Sabemos que nos gusta viajar, pero no sabemos por qué

01.06.2015 09:13

Escribir sobre viajes es de todo menos fácil, o mejor dicho, es difícil porque a menudo uno no sabe por dónde empezar a escribir.

Lo que más me ha llamado la atención de los mejores blogs que he leído de viajes a lo largo de mi vida, son las fotografías.

Sin duda, tenemos que recurrir a la imaginación para describir de forma vívida y con palabras las experiencias que nos pasan por la cabeza o, mejor dicho, por el río de nuestras emociones que fluye cuando hablamos de viajar.

Sabemos que nos gusta viajar, pero no sabemos por qué. Imagino que será porque hay tantas motivaciones para hacerlo como personas hay en el mundo. Siempre he sido un inconformista y nunca me ha valido un «me gusta viajar simplemente porque me gusta».

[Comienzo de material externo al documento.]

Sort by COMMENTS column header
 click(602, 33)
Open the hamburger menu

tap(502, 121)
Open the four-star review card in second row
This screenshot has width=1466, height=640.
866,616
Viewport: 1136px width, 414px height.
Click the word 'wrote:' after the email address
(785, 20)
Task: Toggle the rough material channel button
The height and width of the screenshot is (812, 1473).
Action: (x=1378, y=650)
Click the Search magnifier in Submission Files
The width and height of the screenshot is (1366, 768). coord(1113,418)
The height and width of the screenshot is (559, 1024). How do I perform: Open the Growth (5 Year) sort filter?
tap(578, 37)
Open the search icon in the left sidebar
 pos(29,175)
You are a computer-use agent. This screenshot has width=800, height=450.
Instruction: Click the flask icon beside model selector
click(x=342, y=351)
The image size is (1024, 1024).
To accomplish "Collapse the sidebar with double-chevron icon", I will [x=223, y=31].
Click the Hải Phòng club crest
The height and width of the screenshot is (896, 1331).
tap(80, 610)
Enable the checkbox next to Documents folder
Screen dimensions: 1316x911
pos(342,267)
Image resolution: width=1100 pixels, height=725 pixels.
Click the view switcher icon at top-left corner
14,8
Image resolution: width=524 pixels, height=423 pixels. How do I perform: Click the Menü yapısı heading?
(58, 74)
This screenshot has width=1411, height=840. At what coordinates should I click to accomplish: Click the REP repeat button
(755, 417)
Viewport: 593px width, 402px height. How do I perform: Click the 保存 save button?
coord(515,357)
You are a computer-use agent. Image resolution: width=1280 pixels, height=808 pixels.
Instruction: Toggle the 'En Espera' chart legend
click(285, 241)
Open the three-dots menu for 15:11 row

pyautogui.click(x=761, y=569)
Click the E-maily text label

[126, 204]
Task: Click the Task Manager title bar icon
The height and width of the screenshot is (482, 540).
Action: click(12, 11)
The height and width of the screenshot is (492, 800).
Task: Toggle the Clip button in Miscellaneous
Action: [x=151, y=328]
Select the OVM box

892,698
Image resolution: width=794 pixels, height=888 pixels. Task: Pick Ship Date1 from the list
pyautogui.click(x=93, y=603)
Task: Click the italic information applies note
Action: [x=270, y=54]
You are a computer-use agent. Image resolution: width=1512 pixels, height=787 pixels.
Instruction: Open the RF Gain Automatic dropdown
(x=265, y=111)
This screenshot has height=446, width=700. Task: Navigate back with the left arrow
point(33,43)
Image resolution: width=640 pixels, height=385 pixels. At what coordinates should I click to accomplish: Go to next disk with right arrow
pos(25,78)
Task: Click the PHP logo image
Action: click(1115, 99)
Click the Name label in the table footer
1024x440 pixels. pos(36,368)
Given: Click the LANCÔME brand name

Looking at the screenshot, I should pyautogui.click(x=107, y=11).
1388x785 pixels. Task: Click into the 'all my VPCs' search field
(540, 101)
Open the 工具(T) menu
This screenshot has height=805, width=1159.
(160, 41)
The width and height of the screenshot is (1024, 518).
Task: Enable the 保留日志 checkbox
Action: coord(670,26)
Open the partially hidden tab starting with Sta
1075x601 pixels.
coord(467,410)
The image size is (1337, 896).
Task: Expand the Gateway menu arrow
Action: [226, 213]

Siempre he querido saber por qué, qué es lo que hay dentro de mí que me impulsa a moverme hacia ciertas latitudes a investigar cómo vive otra gente o cuál es su modelo de vida. Las culturas, los países, los idiomas, los monumentos, las rutinas y costumbres de sus habitantes es algo que siempre me ha llamado la atención.

Tanto es así que hoy en día equiparo viajar a crecer personalmente, como posiblemente hagáis mucho de vosotros. Porque todo aquello que acabo de mencionar es sencillamente una forma de compararnos a nosotros mismos con ellos, para ver en qué aspectos todavía podemos mejorar y, a veces, mucho.

Por ejemplo si voy a un país como Suiza o Alemania, la seguridad, la limpieza y el orden y una vida estructurada en sus calles sin duda me llamará la atención. Viniendo de un país del sur de Europa o mediterráneo como España, puede que me llame la atención que el contraste que hay entre un país y otro. Entonces la pregunta no se hace esperar: ¿qué puedo hacer yo para ser más como los alemanes o suizos en este sentido?

Sin duda esa es una buena pregunta, siempre que se haga para buscar lo mejor en cada uno y no las malas costumbres que todos tenemos, porque como reza el dicho: «en todo casa hay un cuarto sin barrer».

Entonces, hoy en mi viaje imaginario por ejemplo a Suiza me preguntaré, de todo lo que caracteriza a un suizo, de su buen hacer artesanal y calidad de los productos que elaboran, ¿en qué me puedo parecer más a él?